Excerpt from Meltdown Essay…
Tokyo, Japan . . . . . . . . . . . . . | 37,126,000 |
Jakarta, Indonesia . . . . . . . . . . . . . | 26,062,000 |
Seoul, S. Korea . . . . . . . . . . . . . | 22,547,000 |
Delhi, India . . . . . . . . . . . . . | 22,242,000 |
Shanghai, China . . . . . . . . . . . . . | 20,860,000 |
Manila, Philippines . . . . . . . . . . . . . | 20,767,000 |
Karachi, Pakistan . . . . . . . . . . . . . | 20,711,000 |
New York City, USA . . . . . . . . . . . . . | 20,464,000 |
Mexico City, Mexico . . . . . . . . . . . . . | 20,463,000 |
Sao Paulo, Brazil . . . . . . . . . . . . . | 20,186,000 |
I rest my case.
Conclusion: All Roads Lead to Rome
Nothing in our world occurs out of a vacuum…everything is subject to the unforgiving laws of consequence and causality. When these laws are applied to the seven-thousand year development of western civilization (since agriculture became a dominant force) it is much easier to understand how the global meltdown we created actually occurred. Many view history as a forward progression of events leading up to the current period and if one is attempting to make sense of the train wreck unfolding around us today they will have a difficult time because there is no discernible ‘starting point’ from which to base historical or logical conclusions upon. Generally speaking, western civilization has been a tumultuous, war-ravaged bloodbath fueled by greed, conquest, lust for land, gold and wealth, religious and state-sponsored tyranny and of course genocide. These are irrefutable historical facts. But even if we accept these as fact, how do we make sense of our violent, destructive history if we have no ‘seminal moment’ upon which to predicate it. In other words, these historic events did not occur out of thin air…they had to start from somewhere, right?

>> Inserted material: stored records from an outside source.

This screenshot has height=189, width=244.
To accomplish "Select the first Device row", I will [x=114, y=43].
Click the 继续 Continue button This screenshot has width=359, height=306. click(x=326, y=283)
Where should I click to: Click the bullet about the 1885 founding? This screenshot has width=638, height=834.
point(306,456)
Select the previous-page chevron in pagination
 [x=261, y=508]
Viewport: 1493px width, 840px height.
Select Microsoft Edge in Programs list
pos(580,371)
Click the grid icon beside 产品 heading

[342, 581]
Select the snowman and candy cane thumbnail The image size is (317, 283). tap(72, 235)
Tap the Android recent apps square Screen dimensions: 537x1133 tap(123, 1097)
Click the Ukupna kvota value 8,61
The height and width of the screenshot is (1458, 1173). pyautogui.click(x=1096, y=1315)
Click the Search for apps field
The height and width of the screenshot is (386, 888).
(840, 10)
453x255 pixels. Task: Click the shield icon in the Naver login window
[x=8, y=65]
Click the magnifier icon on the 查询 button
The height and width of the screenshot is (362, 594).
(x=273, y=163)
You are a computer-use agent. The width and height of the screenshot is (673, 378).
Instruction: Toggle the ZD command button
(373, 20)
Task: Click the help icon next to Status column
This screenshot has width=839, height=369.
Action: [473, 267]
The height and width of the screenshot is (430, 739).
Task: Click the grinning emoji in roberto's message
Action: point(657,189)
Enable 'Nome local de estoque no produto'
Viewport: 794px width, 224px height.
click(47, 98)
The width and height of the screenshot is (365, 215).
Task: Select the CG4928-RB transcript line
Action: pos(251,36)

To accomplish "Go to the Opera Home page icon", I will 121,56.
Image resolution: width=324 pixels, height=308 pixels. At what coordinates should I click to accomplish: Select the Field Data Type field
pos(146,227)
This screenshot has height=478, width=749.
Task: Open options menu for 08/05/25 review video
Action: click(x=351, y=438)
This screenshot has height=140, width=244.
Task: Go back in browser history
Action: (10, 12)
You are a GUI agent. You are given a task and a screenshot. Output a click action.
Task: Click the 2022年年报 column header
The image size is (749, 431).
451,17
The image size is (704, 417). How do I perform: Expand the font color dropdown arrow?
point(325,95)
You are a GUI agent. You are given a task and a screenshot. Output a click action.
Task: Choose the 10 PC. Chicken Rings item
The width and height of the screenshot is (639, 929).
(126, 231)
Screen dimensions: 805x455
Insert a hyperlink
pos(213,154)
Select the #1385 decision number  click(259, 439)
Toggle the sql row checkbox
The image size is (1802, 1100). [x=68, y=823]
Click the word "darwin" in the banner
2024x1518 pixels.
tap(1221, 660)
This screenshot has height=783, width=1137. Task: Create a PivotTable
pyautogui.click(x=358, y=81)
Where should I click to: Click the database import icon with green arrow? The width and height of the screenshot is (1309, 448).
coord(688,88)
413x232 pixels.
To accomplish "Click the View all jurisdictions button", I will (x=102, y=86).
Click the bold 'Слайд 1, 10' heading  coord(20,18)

The invention of agriculture (and the idea that triggered it) was that starting point, that seminal moment. The vile poisons, spoken of earlier, contained within the original idea or seed – that advanced modern humans could blindly begin to wrest control of the planet away from nature and begin to interfere with the natural order of plant and animal species – infected the DNA of each successive generation of western civilization and just like a malignant and unstoppable weed it strangled, suffocated and transformed the Earth into the lethally over-populated industrial cesspool that it has become. If one accepts (even for a moment) that the invention of agriculture was the starting point that birthed the monstrosity we call western civilization (and the techno-industrial age) then the current meltdown begins to make sense very quickly. And this observation comes not from a judgmental (good vs. bad) point of view but from a purely clinical assessment of the facts as viewed through the unerring lens of consequence and causality.
All roads lead to Rome…. we can now trace all of our social and environmental ills back to that pivotal moment when the elements of interference, manipulation and control were first introduced into our relationship with nature.